Typically, batching is done to increase throughput: at the cost of some latency, you can sometimes process more things per unit time by operating on batches rather than single items, thanks to algorithmic improvements or doing less work.
But my understanding is that for many (all?) of our codecs, we don't actually operate on multiple arrays while encoding or decoding. IIUC, the fundamental operation of, e.g., our zstd decode is _decode_single which is called via decode. We end up running that in parallel using a thread pool via _batching_helper and our concurrent_map.
So: is batching done for performance? Is it just the programming model we're using for parallelization, but some queues + threads might work equally well (or possible better)?
Are there any design docs around the codec pipeline?

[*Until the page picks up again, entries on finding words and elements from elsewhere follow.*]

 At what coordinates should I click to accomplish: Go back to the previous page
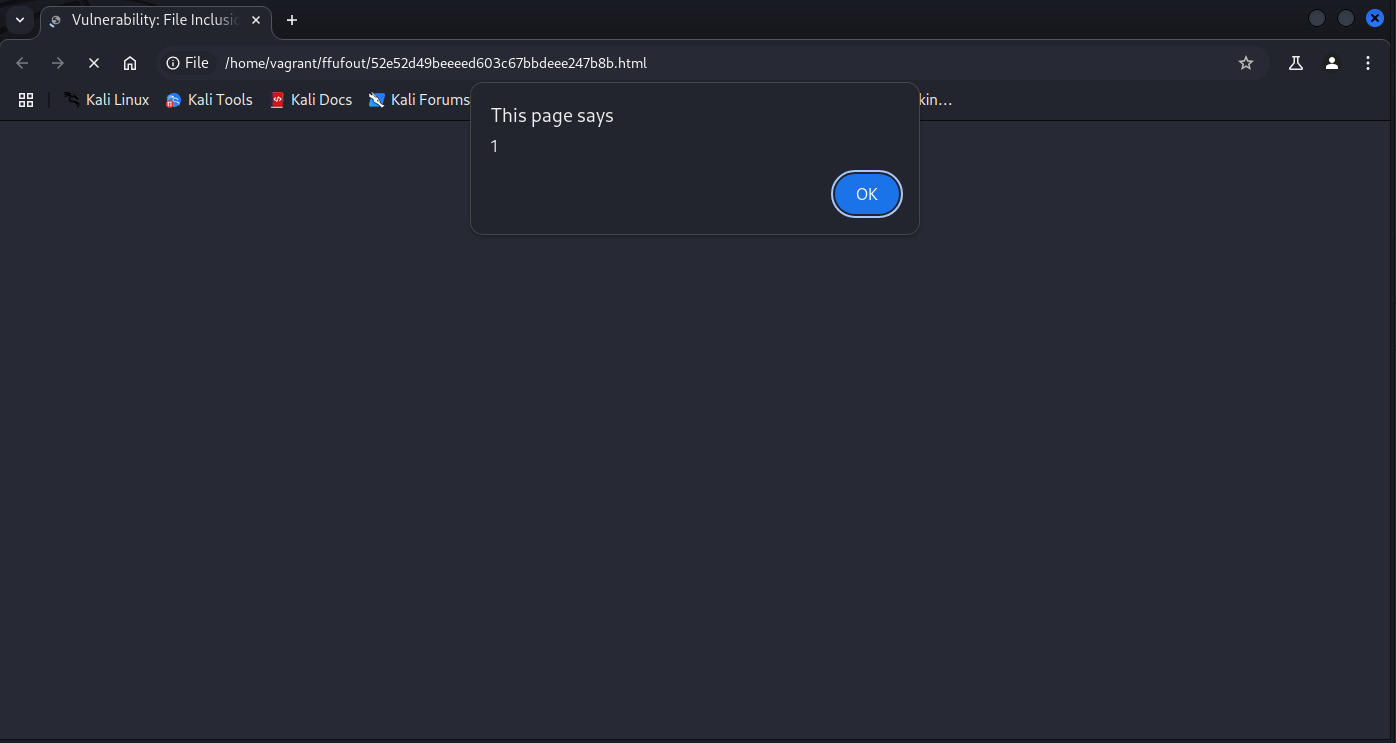coord(22,63)
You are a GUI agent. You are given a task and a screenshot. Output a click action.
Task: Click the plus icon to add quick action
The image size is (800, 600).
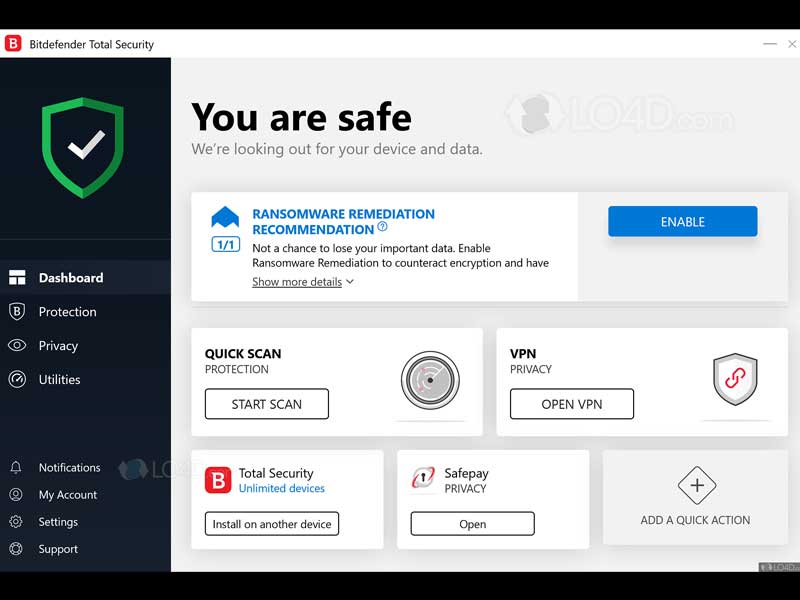tap(696, 487)
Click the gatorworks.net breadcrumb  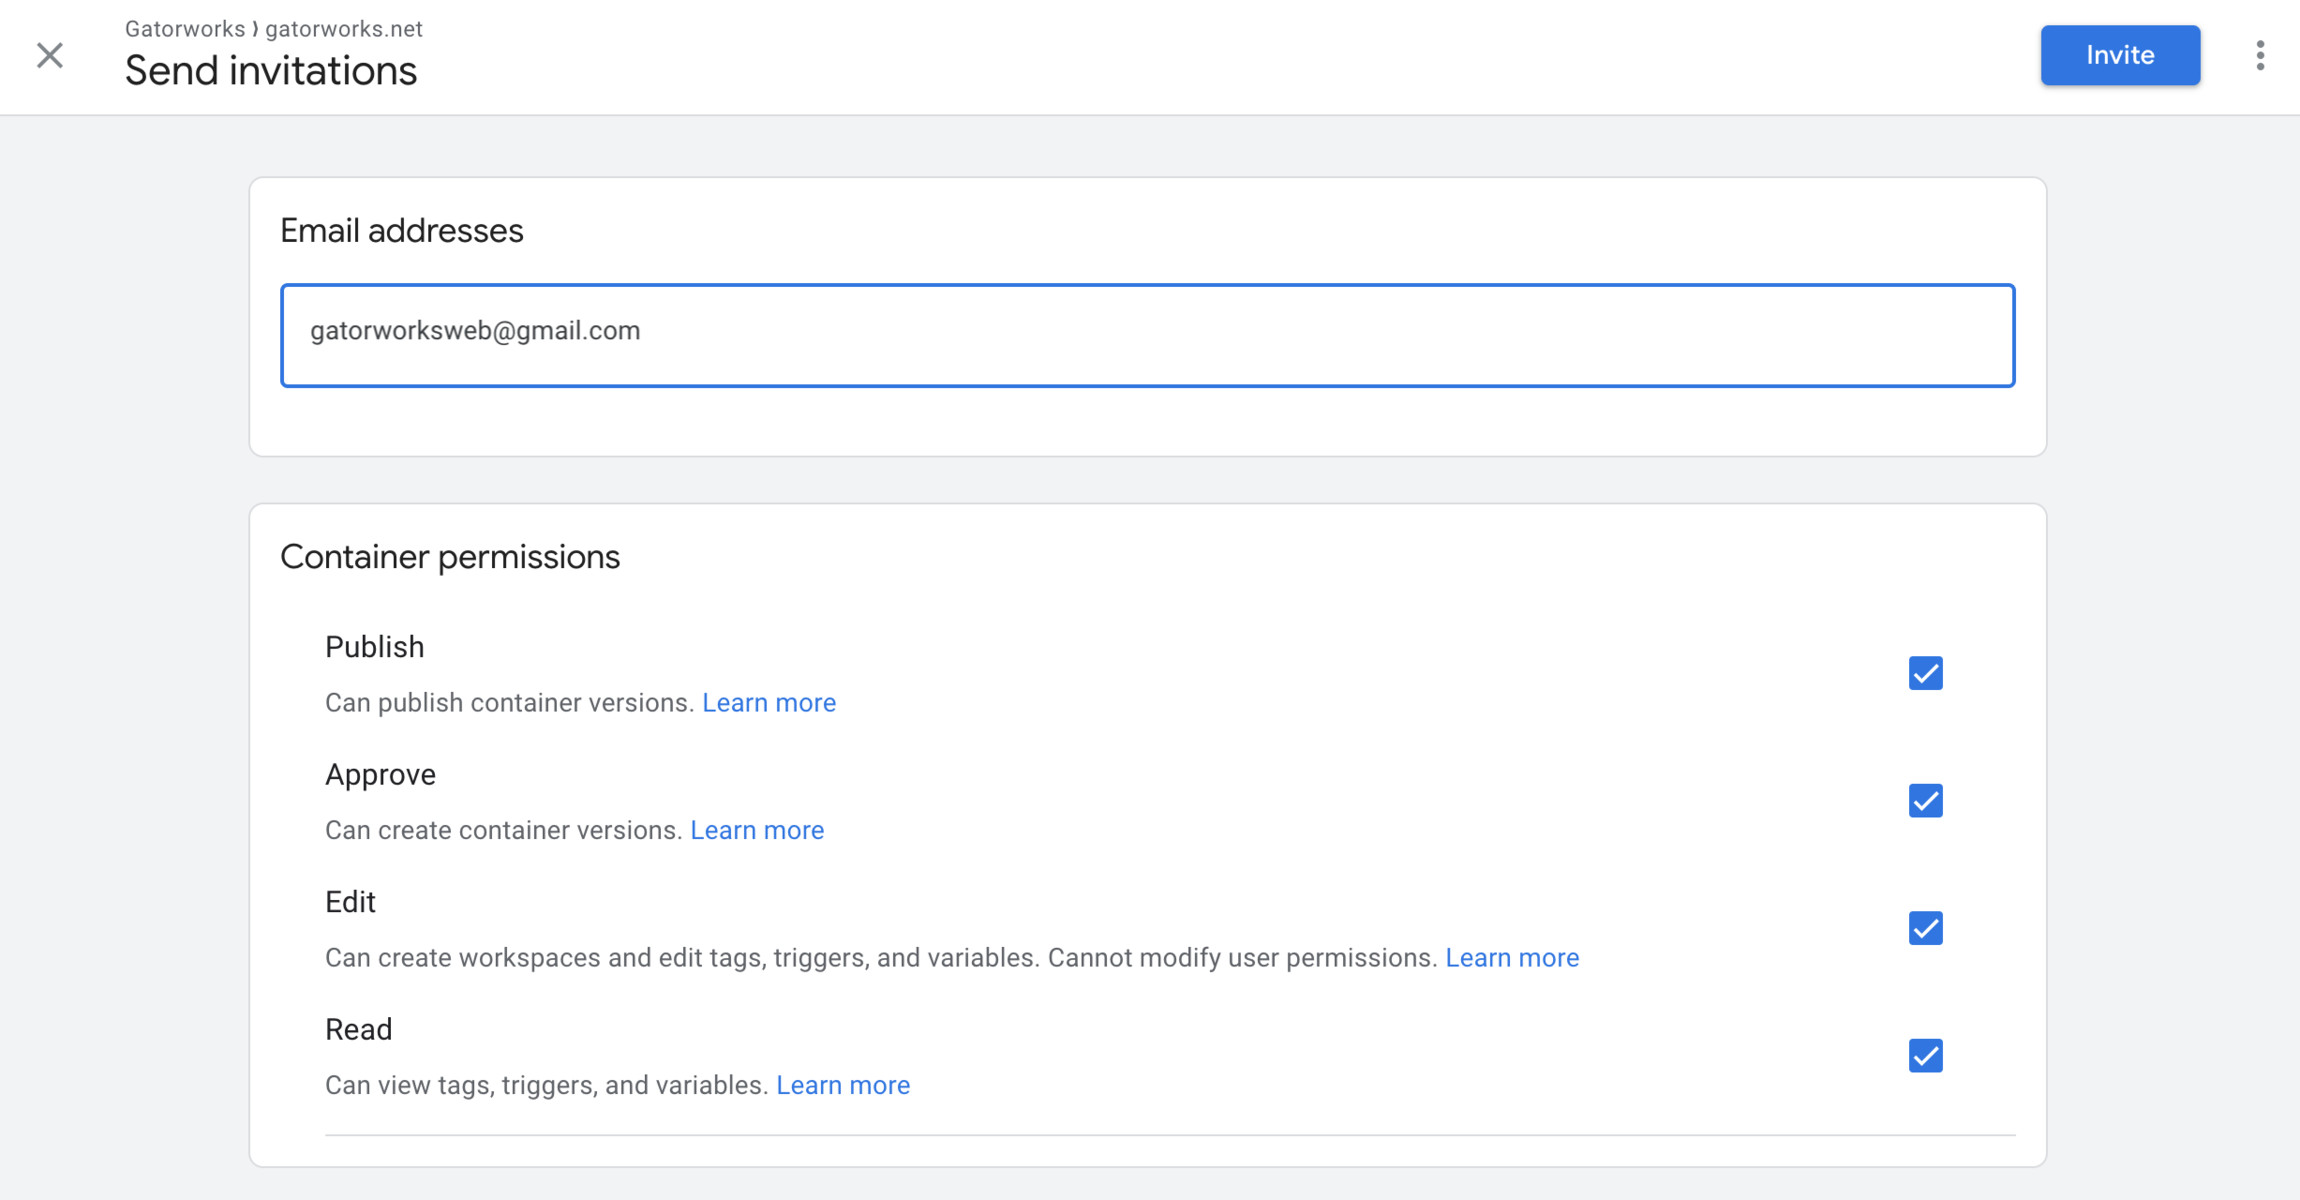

Or could someone more familiar with its implementation share some background on the design? cc @normanrz (based on https://github.com/zarr-developers/zarr-python/pull/1670)
The batching use case came from GPU codecs that would en/decode multiple chunks in parallel. I think, so far, none of them have been implemented.
Thanks. https://github.com/zarr-developers/zarr-python/pull/2863 is adding the wrappers for a GPU-based Zstd codec. That does indeed benefit from the batched codec approach, since the underlying library (nvcomp) accepts a batch of buffers to decompress. I'm not 100% sure on the details, but I think that does benefit from the batching at a hardware level since you want to run the same kernel on a bunch of data at the same time, each on a different GPU thread.
I've just realized that the default batch size is 1 (ref: https://zarr.readthedocs.io/en/stable/user-guide/config.html), so my earlier worry about straggling reader blocking any chunks from starting decoding was possibly unfounded.